PASSAGE TO READ section start
The concentration of analytes reported in this study for controls and cases are comparable with those previous published (Geisler et al. 1996; Johnson et al. 2008; Kodama et al. 1999; Lambeck et al. 2007; Maccio et al. 1998; Moshkovskii et al. 2005a; Woolas et al. 1993). The diagnostic efficiency of CA-125 within the study cohort (all FIGO stages) was 91.1%. The diagnostic efficiency of CA-125 for ovarian cancer has been previously reported between 70 and 90% (Park et al. 1995; Saraswathi and Malait 1995; Visintin et al. 2008).

All biomarkers utilised in the panel have been previously associated with ovarian cancer. Bertenshaw et al. (2008) reported CRP and IL-8 concentrations as being amongst the most informative ovarian cancer serum biomarkers in a multianalyte profiling study. Similarly, IL-6 and IL-8 have been reported to be elevated in serum of patients with ovarian cancer (Darai et al. 2003; Lambeck et al. 2007; Lokshin et al. 2006) and utilised in multimarker panels for the detection of ovarian cancer (Gorelik et al. 2005). In the latter study, IL-6 and IL-8 were used in combination with other cytokines and CA-125 in a classification tree analysis to deliver a test with greater sensitivity and specificity than CA-125 alone. IL-6 and IL-8 are pleiomorphic cytokines that have been also implicated in aspects of tumor growth, disease progression and/or treatment (Hefler et al. 2003; Wang et al. 2005, 2007; Xu and Fidler 2000).

CRP and SAA are major components of the acute phase response (Pepys and Baltz 1983). Several studies have reported elevated serum concentrations of CRP in association with ovarian cancer (Avall Lundqvist et al. 1989; Hefler et al. 2008; Kodama et al. 1999; Maccio et al. 1998; McSorley et al. 2007). Only limited data, however, are available on SAA concentrations in ovarian cancer patients (Helleman et al. 2008). Serum concentrations of CRP are correlated with IL-6 and high concentration has been reported to be a significant factor in prognosis of ovarian cancer (Kodama et al. 1999; Maccio et al. 1998). Indeed, high CRP is reportedly a risk factor for developing ovarian cancer (McSorley et al. 2007).
PASSAGE TO READ section end
DATASET RECORDS section start
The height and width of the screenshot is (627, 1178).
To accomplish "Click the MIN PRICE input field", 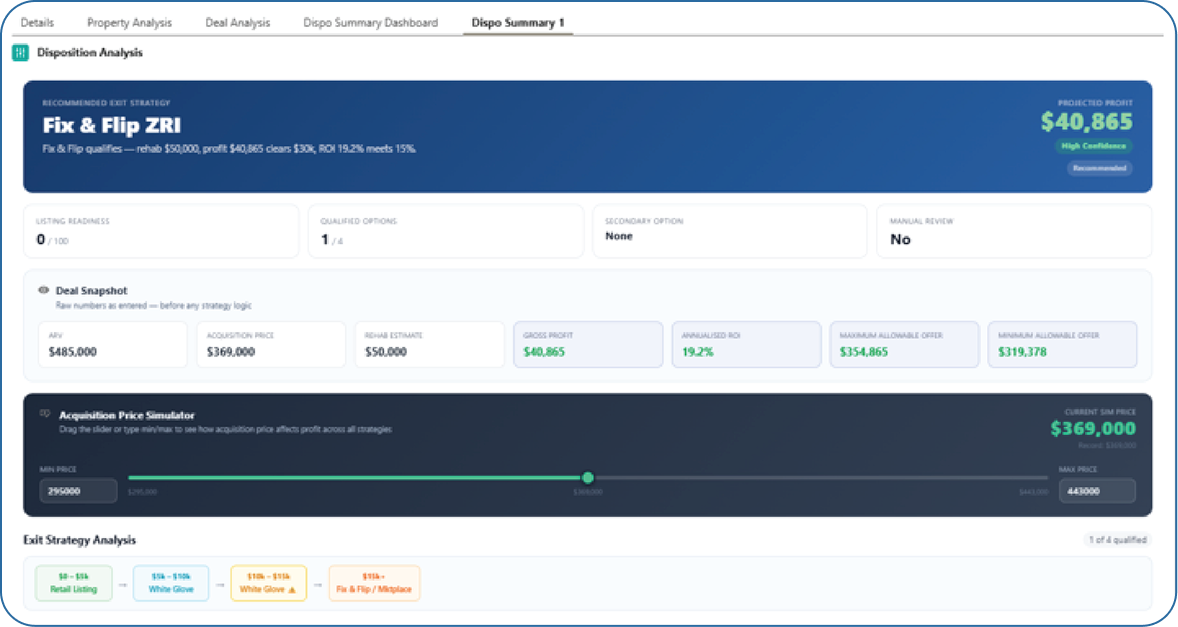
DATASET RECORDS section end
DATASET RECORDS section start
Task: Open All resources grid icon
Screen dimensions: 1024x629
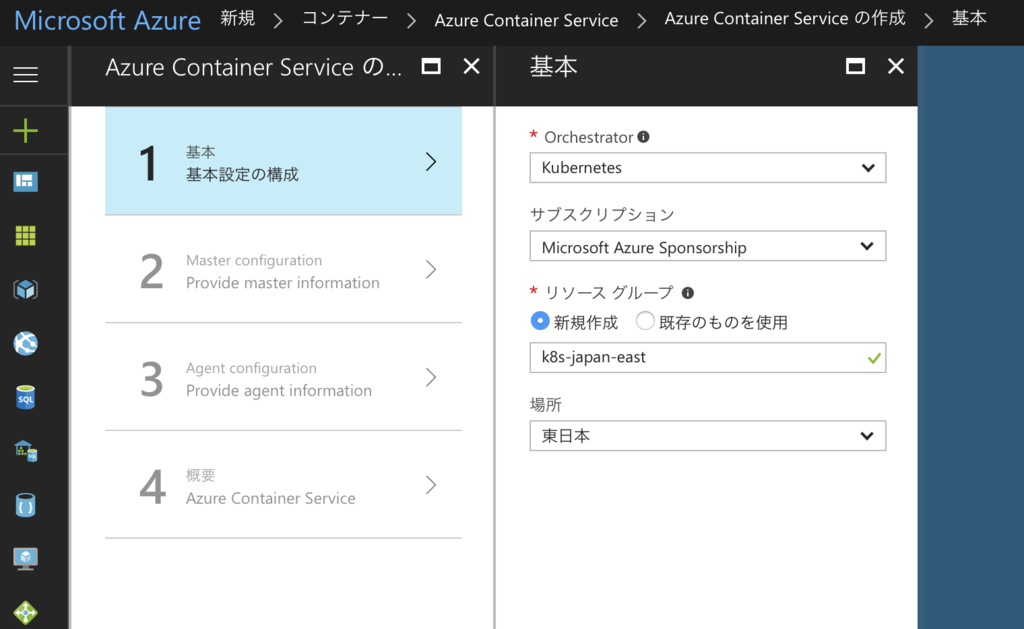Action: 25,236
DATASET RECORDS section end
ACTIVITY = In the passage on ovarian cancer biomarkers, what was the diagnostic efficiency of CA-125 within the study cohort? The data have nothing to do with what comes next.

ANSWER TO THIS EXERCISE = 91.1%